Characteristics of the patient sample (n = 44).
| Characteristic | Result | % | SD | Range |
|---|---|---|---|---|
| Sex | ||||
| Male | 27 | 61 | ||
| Female | 17 | 39 | ||
| Mean age (years) | 43 | 12 | 18–71 | |
| Mean weight (kg) | 79.7 | 15.5 | ||
| Smoking tobacco | 18 | 41 | ||
| Mean clozapine dose (mg/day) | 292.6 | 133.6 | 50–600 | |
SD, standard deviation.
TDM preferences and test feasibility
When asked about their point of view and preferences regarding TDM, more than 60% of the patients declared TDM of clozapine to be of importance to them. Almost half (49%) of the patients preferred frequent TDM testing (medium or higher frequency of TDM). Most of the participants (58%) favored the capillary blood sampling, with 11% claiming that testing method would affect their adherence to TDM. Moreover, a larger portion (72%) strongly preferred to be tested in the physician’s office rather than the lab. Treatment team (81%) also preferred the capillary testing and predicted most patients would prefer it (Figure 1).
Figure 1.
Therapeutic drug measurement preferences. (a) Preferred sampling method of treatment team (n = 37). (b) Preferred sampling method of patients (n = 38). (c) Preferred sampling setting of patients (n = 39).
Clozapine blood levels
Treating physicians predicted that most patients (62%) would present clozapine blood levels detectable but below the therapeutic threshold, 35% of the participants would be within therapeutic range and only few (3%) were predicted to have clozapine level higher than the range. Analyzing blood samples found the blood level of 57% and 64% of the sample to be below the therapeutic threshold by the LC-MS/MS and the POC device, respectively. Therapeutic blood levels of clozapine (range 350–650 ng/ml) were found in 18% and 21% of the patient’s samples, with the two methods, respectively. Clozapine blood levels above the upper limit of the therapeutic threshold (above 650 ng/ml) were found in 25% and 16% of the sample, respectively.
Test validity
Linear regression model of TDM measurements from the two methods demonstrated high correlation with R2 = 0.83 (p < 0.0001) and mean difference (LC-MS/MS minus POC) of 26 ± 162 ng/ml (median of 4.5 ng/ml) (Figure 2). Concordance rate between samples according to categories was found to be 96% for levels below 350 ng/dl, 62.5% for levels between 350 and 650 ng/ml, and 63.6% for levels above 650 ng/dl (Table 2).
Figure 2.
Comparison of the two assays using linear regression.
POC, point of care.
Table 2.
The concordance rate between the two assays and clozapine blood levels (ng/ml).
| Lab | Insite | |||
| <350 | 351–650 | >650 | ||
| <350 | 96% | |||
| 351–650 | 62.5% | |||
| >650 | 63.6% |
Discussion
In this study, we aimed to assess the feasibility and validity of a novel rapid TDM immunoassay which is performed as an office-based procedure. Our main findings were that most caregivers and patients prefer this testing method over the ‘gold standard’ assay and that the new device provides valid clozapine blood level results.
Our results regarding test validity, with a satisfactory R2 of 0.83 (p < 0.0001), are consistent with a previous UK study regarding the same POC device. 11 The authors assessed clozapine blood levels of 309 patients by the two methods, the standard laboratory LC-MS/MS assay and the MyCare™ Insite device. Sample characteristics and inclusion criteria were similar to those applied in the UK study. The latter revealed similarity between the results obtained by the two methods, with correlation coefficient of 0.89 and a slope of 1.0 [95% confidence interval (CI) 0.9–1.0]. Within-patient differences between measures were ⩽10%.

§ **EXCERPTED DATA**:
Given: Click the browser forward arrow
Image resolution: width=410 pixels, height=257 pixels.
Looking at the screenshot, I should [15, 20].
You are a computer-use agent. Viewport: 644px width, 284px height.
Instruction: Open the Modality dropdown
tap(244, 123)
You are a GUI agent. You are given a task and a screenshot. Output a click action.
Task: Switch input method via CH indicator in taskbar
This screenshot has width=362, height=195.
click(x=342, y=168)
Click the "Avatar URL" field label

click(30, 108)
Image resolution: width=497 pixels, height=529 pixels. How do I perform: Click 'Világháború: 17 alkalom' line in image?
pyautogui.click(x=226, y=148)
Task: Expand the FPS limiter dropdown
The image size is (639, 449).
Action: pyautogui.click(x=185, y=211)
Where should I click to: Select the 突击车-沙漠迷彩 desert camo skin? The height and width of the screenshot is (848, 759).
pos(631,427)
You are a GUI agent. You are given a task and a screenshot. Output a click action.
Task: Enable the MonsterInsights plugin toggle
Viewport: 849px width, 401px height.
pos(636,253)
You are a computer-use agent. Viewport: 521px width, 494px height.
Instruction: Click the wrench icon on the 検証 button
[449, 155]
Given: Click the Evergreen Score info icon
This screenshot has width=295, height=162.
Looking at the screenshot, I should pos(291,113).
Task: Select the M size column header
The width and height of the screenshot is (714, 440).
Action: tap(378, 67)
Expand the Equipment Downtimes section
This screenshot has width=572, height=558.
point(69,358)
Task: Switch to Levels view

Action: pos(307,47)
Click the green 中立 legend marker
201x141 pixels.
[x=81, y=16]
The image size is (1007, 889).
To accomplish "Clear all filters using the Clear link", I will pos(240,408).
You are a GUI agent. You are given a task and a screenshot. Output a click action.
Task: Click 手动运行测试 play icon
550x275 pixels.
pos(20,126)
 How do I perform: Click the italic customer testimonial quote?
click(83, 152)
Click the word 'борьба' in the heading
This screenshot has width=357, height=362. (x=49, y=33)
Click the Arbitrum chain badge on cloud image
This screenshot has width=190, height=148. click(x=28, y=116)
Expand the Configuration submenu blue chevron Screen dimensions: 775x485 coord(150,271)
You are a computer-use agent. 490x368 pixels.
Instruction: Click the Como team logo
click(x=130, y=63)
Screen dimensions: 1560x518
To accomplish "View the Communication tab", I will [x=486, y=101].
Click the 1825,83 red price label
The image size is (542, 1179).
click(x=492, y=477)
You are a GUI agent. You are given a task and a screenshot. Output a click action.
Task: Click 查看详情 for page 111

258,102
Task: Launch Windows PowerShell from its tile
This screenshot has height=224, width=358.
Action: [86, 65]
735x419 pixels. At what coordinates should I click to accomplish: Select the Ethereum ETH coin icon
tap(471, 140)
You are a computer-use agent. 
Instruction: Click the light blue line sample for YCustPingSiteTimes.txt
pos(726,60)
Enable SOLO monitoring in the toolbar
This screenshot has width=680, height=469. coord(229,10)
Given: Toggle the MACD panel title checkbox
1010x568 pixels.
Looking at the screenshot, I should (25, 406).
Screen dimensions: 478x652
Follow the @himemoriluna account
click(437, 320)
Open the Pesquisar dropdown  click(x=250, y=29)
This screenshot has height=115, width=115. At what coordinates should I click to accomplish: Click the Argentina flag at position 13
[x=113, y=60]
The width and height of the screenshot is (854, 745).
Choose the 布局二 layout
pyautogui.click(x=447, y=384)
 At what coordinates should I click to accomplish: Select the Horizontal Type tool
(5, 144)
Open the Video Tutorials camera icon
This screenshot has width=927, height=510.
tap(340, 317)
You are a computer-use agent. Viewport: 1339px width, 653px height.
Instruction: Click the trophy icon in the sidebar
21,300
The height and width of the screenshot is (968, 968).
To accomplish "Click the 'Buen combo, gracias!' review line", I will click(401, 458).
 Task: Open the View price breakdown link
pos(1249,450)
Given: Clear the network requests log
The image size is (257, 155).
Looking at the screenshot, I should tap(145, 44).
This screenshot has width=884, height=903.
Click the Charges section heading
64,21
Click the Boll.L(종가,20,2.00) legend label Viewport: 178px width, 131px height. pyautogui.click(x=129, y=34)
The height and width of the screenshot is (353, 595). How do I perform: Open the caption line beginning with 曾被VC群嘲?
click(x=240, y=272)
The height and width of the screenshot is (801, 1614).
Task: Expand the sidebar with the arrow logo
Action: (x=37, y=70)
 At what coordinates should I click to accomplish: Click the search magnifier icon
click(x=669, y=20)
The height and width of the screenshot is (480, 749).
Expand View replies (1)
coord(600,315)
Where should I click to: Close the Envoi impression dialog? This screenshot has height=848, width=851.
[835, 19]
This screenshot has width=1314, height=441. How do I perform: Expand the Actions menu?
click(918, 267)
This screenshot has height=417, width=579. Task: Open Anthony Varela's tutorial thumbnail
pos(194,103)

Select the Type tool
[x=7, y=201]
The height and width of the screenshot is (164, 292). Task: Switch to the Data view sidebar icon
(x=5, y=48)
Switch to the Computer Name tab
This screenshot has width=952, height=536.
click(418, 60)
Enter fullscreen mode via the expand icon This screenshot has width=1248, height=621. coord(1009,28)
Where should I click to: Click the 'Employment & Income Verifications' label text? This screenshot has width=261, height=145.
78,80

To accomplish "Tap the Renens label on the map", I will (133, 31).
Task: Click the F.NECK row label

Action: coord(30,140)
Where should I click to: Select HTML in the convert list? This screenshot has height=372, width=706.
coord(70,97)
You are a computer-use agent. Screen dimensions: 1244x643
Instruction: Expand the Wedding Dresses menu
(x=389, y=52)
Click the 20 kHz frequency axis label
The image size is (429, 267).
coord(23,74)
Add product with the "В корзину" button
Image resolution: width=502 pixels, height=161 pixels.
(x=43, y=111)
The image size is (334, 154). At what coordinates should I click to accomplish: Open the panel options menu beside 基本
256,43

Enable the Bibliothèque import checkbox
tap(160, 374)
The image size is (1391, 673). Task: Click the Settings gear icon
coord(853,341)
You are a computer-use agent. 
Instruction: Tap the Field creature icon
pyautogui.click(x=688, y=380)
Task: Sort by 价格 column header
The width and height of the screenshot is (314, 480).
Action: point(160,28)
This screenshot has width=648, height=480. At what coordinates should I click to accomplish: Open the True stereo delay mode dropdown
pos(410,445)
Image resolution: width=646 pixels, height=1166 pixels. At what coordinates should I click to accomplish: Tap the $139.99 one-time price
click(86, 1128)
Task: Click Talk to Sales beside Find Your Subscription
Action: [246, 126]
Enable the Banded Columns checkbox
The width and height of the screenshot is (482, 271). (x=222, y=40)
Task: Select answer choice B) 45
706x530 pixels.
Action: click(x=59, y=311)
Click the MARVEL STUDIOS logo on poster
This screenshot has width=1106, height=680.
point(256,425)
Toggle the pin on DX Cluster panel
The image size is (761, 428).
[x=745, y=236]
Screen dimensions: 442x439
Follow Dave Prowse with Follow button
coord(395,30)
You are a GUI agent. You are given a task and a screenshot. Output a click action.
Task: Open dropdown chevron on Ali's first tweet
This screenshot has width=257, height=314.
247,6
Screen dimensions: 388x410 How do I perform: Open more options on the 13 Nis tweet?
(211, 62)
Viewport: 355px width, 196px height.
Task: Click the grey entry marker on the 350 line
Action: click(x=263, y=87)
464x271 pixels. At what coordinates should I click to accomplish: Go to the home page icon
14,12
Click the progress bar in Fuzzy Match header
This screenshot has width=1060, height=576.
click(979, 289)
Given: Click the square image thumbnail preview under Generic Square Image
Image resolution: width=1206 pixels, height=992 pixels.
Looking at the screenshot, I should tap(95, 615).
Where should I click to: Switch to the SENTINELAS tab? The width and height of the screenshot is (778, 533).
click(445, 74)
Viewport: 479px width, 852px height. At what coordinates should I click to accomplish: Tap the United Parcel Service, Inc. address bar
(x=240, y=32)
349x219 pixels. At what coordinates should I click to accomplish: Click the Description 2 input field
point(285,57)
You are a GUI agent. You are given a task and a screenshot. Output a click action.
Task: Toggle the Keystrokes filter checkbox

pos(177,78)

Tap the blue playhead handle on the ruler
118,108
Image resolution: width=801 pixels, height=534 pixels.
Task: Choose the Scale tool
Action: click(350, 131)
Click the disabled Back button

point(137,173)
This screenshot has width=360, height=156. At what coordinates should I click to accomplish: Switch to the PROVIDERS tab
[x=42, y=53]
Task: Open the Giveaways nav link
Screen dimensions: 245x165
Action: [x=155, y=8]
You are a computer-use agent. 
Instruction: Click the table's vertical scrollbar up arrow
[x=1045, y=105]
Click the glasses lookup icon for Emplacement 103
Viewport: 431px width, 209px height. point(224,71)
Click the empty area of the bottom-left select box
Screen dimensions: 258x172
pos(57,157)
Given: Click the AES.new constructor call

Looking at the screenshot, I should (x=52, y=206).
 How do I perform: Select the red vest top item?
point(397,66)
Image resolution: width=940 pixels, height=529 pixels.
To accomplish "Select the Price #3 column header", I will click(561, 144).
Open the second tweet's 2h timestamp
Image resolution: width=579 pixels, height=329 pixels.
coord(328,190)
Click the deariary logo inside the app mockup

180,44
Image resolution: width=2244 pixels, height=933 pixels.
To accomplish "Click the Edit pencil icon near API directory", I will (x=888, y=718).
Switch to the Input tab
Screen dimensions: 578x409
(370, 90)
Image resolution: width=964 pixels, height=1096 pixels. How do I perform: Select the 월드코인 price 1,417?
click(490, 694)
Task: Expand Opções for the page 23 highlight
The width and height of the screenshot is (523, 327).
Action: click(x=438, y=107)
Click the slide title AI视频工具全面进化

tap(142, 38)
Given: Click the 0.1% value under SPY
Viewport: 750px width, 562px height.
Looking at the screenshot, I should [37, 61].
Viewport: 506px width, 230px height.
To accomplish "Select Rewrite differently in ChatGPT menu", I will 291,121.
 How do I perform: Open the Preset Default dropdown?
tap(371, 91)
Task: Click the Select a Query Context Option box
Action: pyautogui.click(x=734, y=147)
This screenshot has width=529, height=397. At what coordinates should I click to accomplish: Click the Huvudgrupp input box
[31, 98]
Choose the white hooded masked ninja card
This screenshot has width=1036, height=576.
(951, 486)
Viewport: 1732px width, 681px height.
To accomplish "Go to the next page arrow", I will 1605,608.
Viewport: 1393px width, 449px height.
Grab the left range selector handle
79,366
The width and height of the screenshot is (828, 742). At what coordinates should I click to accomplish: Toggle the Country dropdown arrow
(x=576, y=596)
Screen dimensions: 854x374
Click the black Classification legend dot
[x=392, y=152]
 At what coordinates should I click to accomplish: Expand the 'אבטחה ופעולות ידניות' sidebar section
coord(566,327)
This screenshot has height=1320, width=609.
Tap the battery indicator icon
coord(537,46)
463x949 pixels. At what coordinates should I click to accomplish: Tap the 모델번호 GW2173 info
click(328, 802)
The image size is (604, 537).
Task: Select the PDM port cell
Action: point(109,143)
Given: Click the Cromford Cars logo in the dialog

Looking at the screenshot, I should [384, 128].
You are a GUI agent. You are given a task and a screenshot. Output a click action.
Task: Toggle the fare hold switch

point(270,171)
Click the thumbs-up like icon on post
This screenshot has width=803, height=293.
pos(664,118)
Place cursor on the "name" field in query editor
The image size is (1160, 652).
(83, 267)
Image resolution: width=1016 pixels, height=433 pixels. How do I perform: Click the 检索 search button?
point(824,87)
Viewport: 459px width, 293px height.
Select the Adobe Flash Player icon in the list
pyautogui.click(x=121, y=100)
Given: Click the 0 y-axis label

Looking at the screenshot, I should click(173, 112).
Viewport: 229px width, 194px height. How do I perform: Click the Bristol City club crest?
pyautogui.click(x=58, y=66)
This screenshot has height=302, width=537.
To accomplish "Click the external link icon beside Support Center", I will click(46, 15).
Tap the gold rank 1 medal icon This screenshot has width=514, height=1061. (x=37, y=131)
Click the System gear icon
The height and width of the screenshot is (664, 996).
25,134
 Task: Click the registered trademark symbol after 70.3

§ **PROMPT 1**:
Translate this sentence from the clozapine study text into Spanish: "Moreover, a larger portion (72%) strongly preferred to be tested in the physician’s office rather than the lab."
§ **PROMPT 2**:
Answer these questions using the clozapine study text.
(a) How many patients were in the patient sample?
(b) What percentage of the treatment team preferred capillary testing?
(c) How many patients had their clozapine blood levels assessed in the earlier UK study?

§ **WRITTEN SOLUTION 1**:
Además, una proporción mayor (72%) prefirió firmemente que se le hiciera la prueba en el consultorio del médico en lugar del laboratorio.

§ **WRITTEN SOLUTION 2**:
(a) 44
(b) 81%
(c) 309